Hintergrund ist das Internationale Atomabkommen von 2015, aus dem Trump während seiner ersten Amtszeit einseitig ausgestiegen war. Auch wenn der Vertrag faktisch nicht mehr beachtet wird, endet er formal erst im Oktober. Bis dahin bleibt den Europäern als Mitunterzeichner die Möglichkeit, über den sogenannten Snapback-Mechanismus frühere Sanktionen der Vereinten Nationen gegen die Islamische Republik ohne große Hürden wieder in Kraft zu setzen.

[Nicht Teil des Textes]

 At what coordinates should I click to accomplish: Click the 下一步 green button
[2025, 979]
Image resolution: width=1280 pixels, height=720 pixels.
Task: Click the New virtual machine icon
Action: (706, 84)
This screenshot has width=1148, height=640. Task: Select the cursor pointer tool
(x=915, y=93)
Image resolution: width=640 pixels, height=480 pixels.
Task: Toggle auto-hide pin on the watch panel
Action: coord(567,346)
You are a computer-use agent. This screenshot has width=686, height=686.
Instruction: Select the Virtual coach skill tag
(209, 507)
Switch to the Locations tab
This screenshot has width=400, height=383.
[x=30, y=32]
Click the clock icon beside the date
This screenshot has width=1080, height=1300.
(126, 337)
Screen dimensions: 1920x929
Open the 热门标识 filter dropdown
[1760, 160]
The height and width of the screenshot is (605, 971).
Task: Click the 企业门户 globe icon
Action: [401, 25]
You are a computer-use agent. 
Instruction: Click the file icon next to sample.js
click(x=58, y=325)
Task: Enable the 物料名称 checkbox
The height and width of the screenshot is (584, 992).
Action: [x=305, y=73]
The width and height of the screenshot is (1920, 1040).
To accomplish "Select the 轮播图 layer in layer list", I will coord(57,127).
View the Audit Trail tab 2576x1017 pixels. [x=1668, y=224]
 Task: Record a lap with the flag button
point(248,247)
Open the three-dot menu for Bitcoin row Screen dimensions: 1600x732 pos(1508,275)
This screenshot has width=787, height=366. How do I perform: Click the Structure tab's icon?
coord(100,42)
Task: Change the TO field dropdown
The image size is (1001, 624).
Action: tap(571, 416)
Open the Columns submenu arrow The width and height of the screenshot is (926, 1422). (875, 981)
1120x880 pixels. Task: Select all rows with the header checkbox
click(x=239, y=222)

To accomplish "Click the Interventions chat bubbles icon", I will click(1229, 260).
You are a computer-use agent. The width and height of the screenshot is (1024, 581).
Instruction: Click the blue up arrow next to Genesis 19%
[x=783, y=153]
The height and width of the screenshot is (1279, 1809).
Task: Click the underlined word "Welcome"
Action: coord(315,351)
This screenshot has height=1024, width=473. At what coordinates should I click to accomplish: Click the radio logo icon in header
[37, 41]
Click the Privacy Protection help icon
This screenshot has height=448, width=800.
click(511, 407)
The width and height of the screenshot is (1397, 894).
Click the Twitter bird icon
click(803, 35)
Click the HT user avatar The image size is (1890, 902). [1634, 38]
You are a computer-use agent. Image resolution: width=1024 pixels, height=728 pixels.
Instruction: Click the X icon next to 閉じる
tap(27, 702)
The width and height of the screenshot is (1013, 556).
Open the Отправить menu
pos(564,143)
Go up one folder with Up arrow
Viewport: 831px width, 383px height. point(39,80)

"Wir haben einen Trumpf": Bundesaußenminister Johann Wadephul (2. v. r.) - hier mit seinen Amtskollegen aus Frankreich, Jean-Noël Barrot, und Großbritannien, David Lammy, und der EU-Außenbeauftragten Kaja Kallas (v. l. n. r., Archivbild)Bild: Fabrice Coffrini/REUTERS

Wadephul betonte, er stehe in Kontakt mit den USA, aber auch mit seinem iranischen Kollegen. Die aus Deutschland, Frankreich und Großbritannien bestehenden E3 - abgeleitet von "Europa" und der Zahl der beteiligten Länder - seien "diejenigen, die mit den Iranern sprechen" und zu ihnen Kontakte herstellten.

Sein iranischer Kollege Araghtschi verlangte indes von den E3-Staaten eine Erklärung, welchen Stellenwert das Völkerrecht bei ihrer Politik habe. Er spielte damit auf die Einschätzung mehrerer Juristen an, welche die Angriffe der USA und Israels als rechtswidrig eingestuft hatten.

Zwölf Tage Krieg

Israel hatte vor knapp zwei Wochen einen "präventiven" Großangriff auf den Iran begonnen und dies mit dem fortgeschrittenen iranischen Nuklear- und Raketenprogramm begründet. Der israelische Ministerpräsident Benjamin Netanjahu erklärte, man werde nicht zulassen, dass die Islamische Republik in den Besitz von Atomwaffen gelange. Der Iran, der solche Bestrebungen leugnet, attackierte seinerseits Israel mit Raketen und Drohnen.

Kriegsschäden in der Islamischen Republik: Nobonjad-Platz in Teheran am vorvergangenen FreitagBild: Majid Saeedi/Getty Images

Schließlich warfen die USA bunkerbrechende Bomben auf die iranische Atomanlage Fordo ab und griffen weitere Ziele des Nuklearprogramms an. Insgesamt wurden in dem Konflikt aufseiten des Irans nach dessen Angaben mehr als 600 Zivilisten getötet. Israel hatte laut eigenen Behörden 28 Tote zu beklagen. Die Zahlen der Kriegsparteien lassen sich nicht unabhängig prüfen.

Am Dienstag verkündete US-Präsident Trump nach zwölftägigen Kriegshandlungen überraschend eine Waffenruhe zwischen Israel und dem Iran. Diese wird inzwischen weitgehend eingehalten.